== Provided text ==
Co-principal investigator Revere leads the project’s health care leadership advisory panel. The panel is made up of clinicians and administrators from Gulf Coast area academic health care centers and hospital systems.
“In clinical terms, we talk about the value of delivering the right care at the right time and at the right place,” Revere said. “In that same vein, we will be working to understand how to give health care providers the right information at the right time and in the right way. Providers and administrators already receive a lot of information to assist with decision-making. We want to determine how we can communicate the geoscientists’ predictions in a timely, efficient and productive manner, particularly when there is so much competing information.”
For example, with the proper communication systems in place, geoscientists could notify clinicians and health care systems that vibrio bacteria, which are found in coastal waters and pose a serious threat to human health, are prevalent in certain areas, Revere said.
===
== Extracted information ==
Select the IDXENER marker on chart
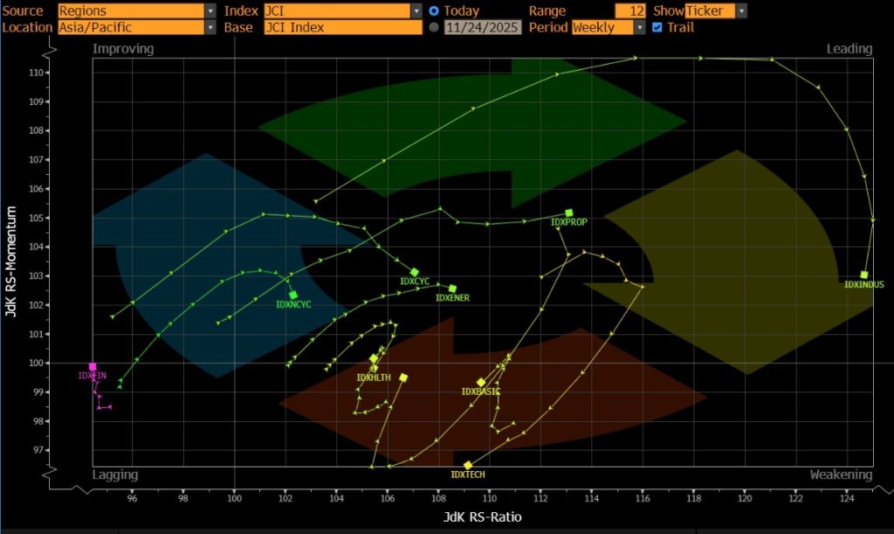This screenshot has height=534, width=894. (452, 288)
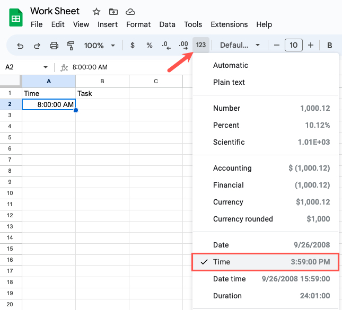Open the Format menu
Screen dimensions: 342x310
pos(137,24)
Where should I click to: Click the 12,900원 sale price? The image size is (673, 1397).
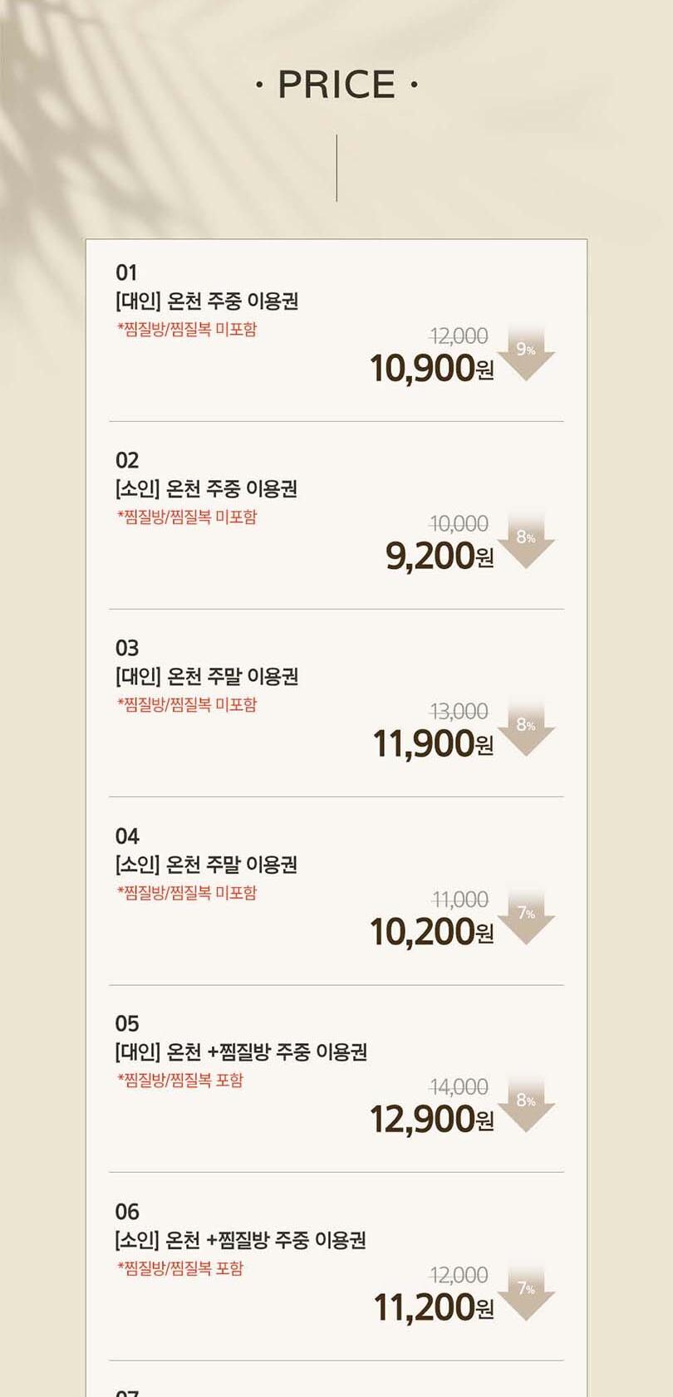pos(431,1120)
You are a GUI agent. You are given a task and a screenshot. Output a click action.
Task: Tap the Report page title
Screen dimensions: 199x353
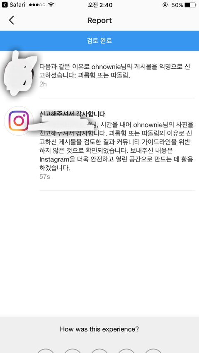pos(100,21)
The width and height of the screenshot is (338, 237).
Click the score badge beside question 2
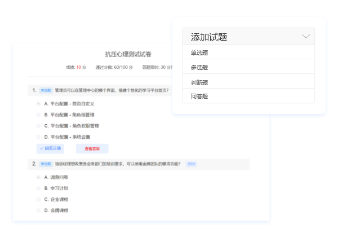(x=191, y=164)
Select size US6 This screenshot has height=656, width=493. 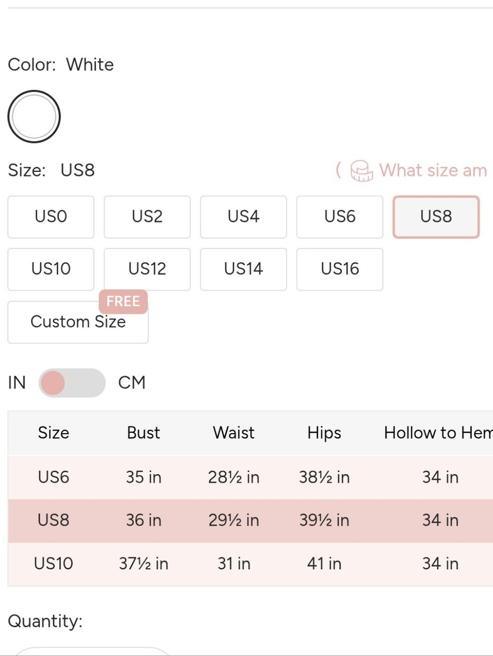tap(340, 217)
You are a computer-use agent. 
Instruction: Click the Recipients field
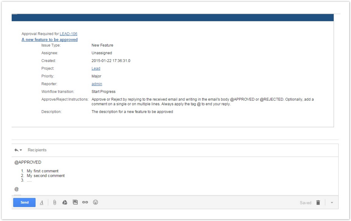[x=37, y=150]
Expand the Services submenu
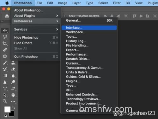158x119 pixels. (x=36, y=30)

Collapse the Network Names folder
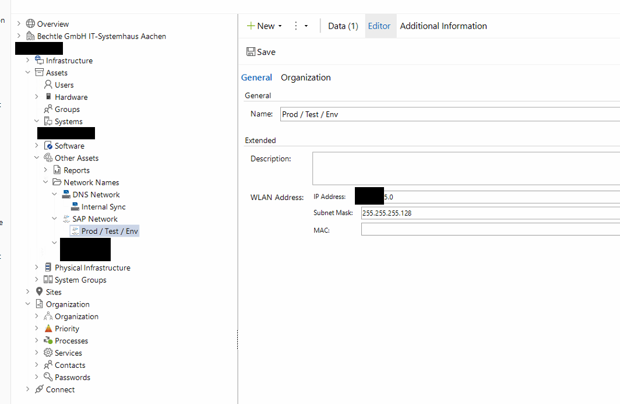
===
__To do__: In the text about the health care advisory panel, list each different word that follows "the right" in Revere's quote. The lines come from a different source than the text.

__Result of the exercise__: care, time, place, information, way